В начале этого этапа ребенок еще не владеет словесной речью, но у него уже начинается процесс овладения культурными кате­гориями, которые, весьма скоро получают речевое обозначение. Ребенок еще не пользуется словом "ложка", но для него уже су­ществует "ложка как таковая": он расшифровал культурную схе­му, заложенную в ложке, и потому любой предмет, имеющий форму ложки - даже если эту конкретную ложку он видит впе­рвые в жизни - для него отныне как бы априорно знаком. Если на предыдущем этапе ему был важен факт персонального зна­комства с тем ил иным предметом - допустим, с некоей конкрет­ной ложкой, - то теперь ему важен факт знакомства с культур­ный принципом, лежащий в основе пользования ложкой. А это значит, что он открывает феномен "ложки вообще".

Но, таким образом, если на первом этапе мир существовал для ребенка абсолютно субъективно, а язык меток-воспомина­ний был языком, понятным только ему самому, то после года начинается принципиально новый этап, когда ребенок начинает с помощью предметов осваивать семантику взрослого языка, семантику языка культуры. Отныне значимость любого куль­турного предмета определяется для ребенка тем, что этот пред­мет становится своеобразным средством коммуникации со взрос­лым миром, средством проникновения в тайну взрослого мира. Если раньше культурно-функциональный статус предметов ос­тавлял малыша совершенно равнодушным, то отныне именно этот культурно-функциональный статус вызывает у него при­стальный интерес. Предмет отныне выступает в качестве носи­теля семантики взрослого языка, и ребенок от года до двух де­монстрирует чудеса дешифраторского искусства, постигая тай­ну взрослой речи, опираясь на помощь самих предметов и струк­туры повседневных ритуалов.
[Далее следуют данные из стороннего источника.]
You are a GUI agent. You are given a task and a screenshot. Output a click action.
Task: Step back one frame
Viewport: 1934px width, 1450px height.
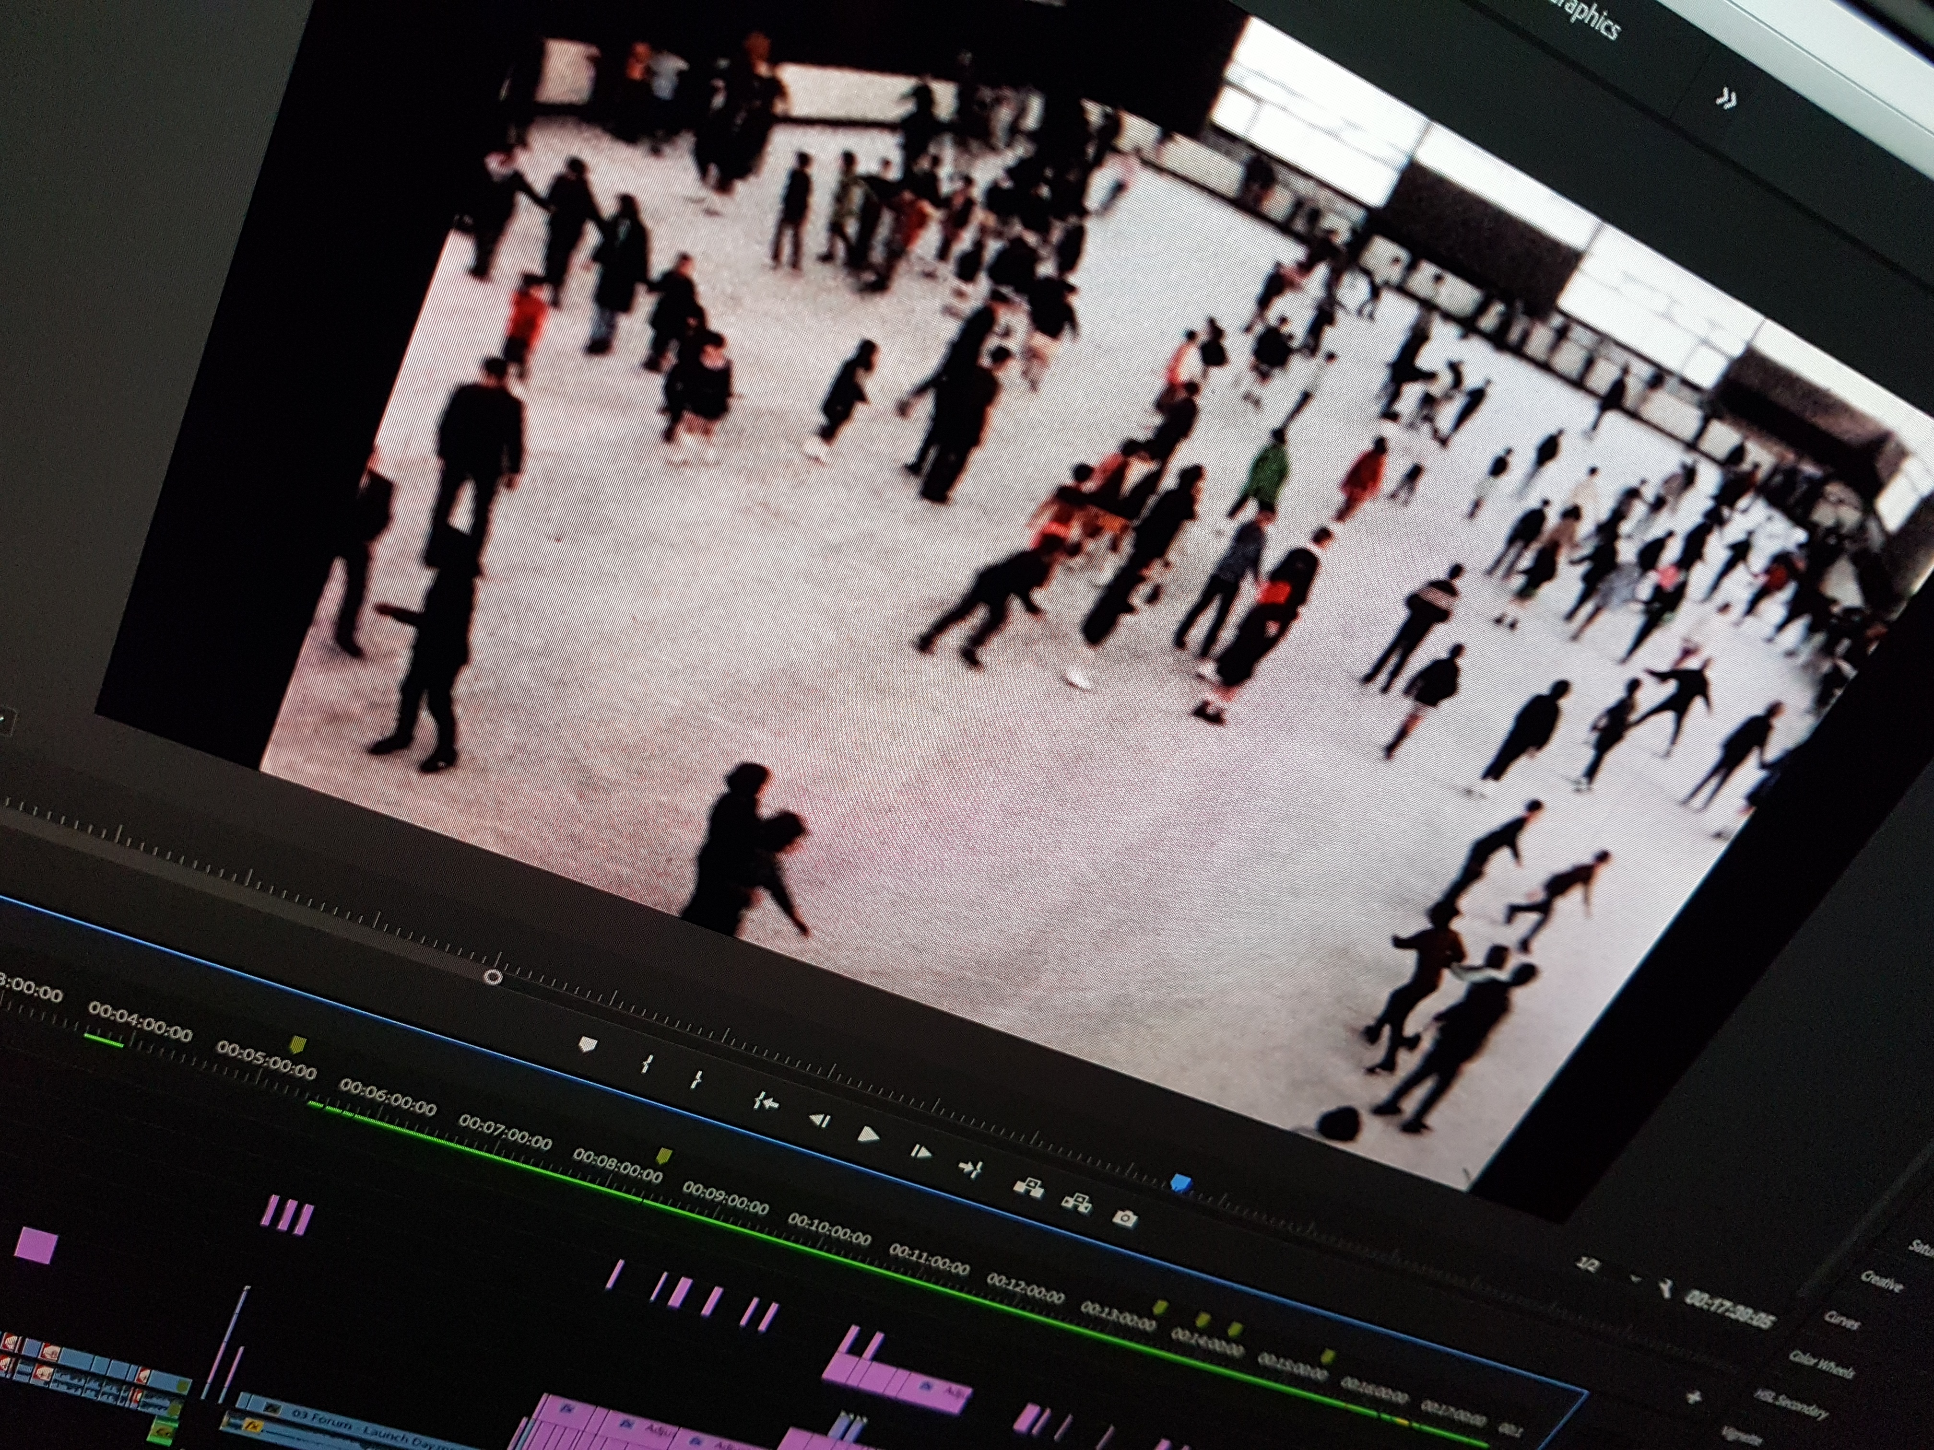click(x=819, y=1120)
В полтора года стратегическая линия взаимоотношений ма­ленького ребенка с окружающим миром - это уже не субъектив­но-меточная активность, идущая мимо объективно-культурных признаков предмета, а деятельность по идентификации культур­ного образа, т.е. коммуникативная по своей сути деятельность.

Отныне ребенок демонстрирует узнавание культурной формы, де­монстрирует узнавание по образцу. А это значит, что он начинает демонстрировать образцы категориального мышления, и это яв­ляется огромным психологическим и интеллектуальным откры­тием. Он видит туфельки на ногах куклы, и радостно мычит, показывая пальцем на эти туфельки и на ботиночки на собствен­ных ногах. Он находит туфли своей мамы и начинает важно раз­гуливать в них по комнате, демонстрируя тем самым свое прин­ципиальное понимание культурной схемы, заложенной в этих туф­лях. Ему дарят новые ботинки, и он приходит в неописуемый восторг, потому что узнает уже знакомый ему культурный обра­зец.

Тем самым он вступает в активные социально-коммуникаци­онные отношения по поводу культурных образцов, и именно в этот период времени у него происходит формирование языка как средства социальной коммуникации. Знаково-меточная активность ребенка не исчезает, но предметом этой знаково-меточной актив­ности во все большей степени становится абстракция культурно­го образца, а носителем - материя звука. И когда ближе к двум годам у ребенка начинается взрыв речевой активности, то опира­ется эта активность на длинную предысторию освоения категори­альных форм.

В докатегориальный период особый интерес ребенка вызыва­ли предметы, имеющие выраженное личное измерение. Для него не существовали "туфли вообще", но существовали конкретные мамины туфли, и именно на этих, конкретных туфлях ребенок снова и снова оставлял свои пометки. Поэтому бурную радость ребенка вызывали знакомые предметы, несущие те или иные мифосемантические следы. Лицом предмета являлась его личная значимость для ребенка. И вот наступает время, когда ребенка все больше начинает интересовать не личный семантический след, оставленный им на том или ином предмете, а спрятанный в этом предмете культурный шифр, и, вместе с тем, культурный инвари­ант. И не случайно, что с этого времени ребенка начинают все больше интересовать новые вещи, в которых, однако, он узнает своих старых знакомых - старые культурные инварианты. Он начинает узнавать вещи, которые он до того никогда в глаза не видел - и это, конечно же, свидетельство огромного интеллекту­ального прорыва, огромного продвижения в способности абстра­гирующей работы сознания.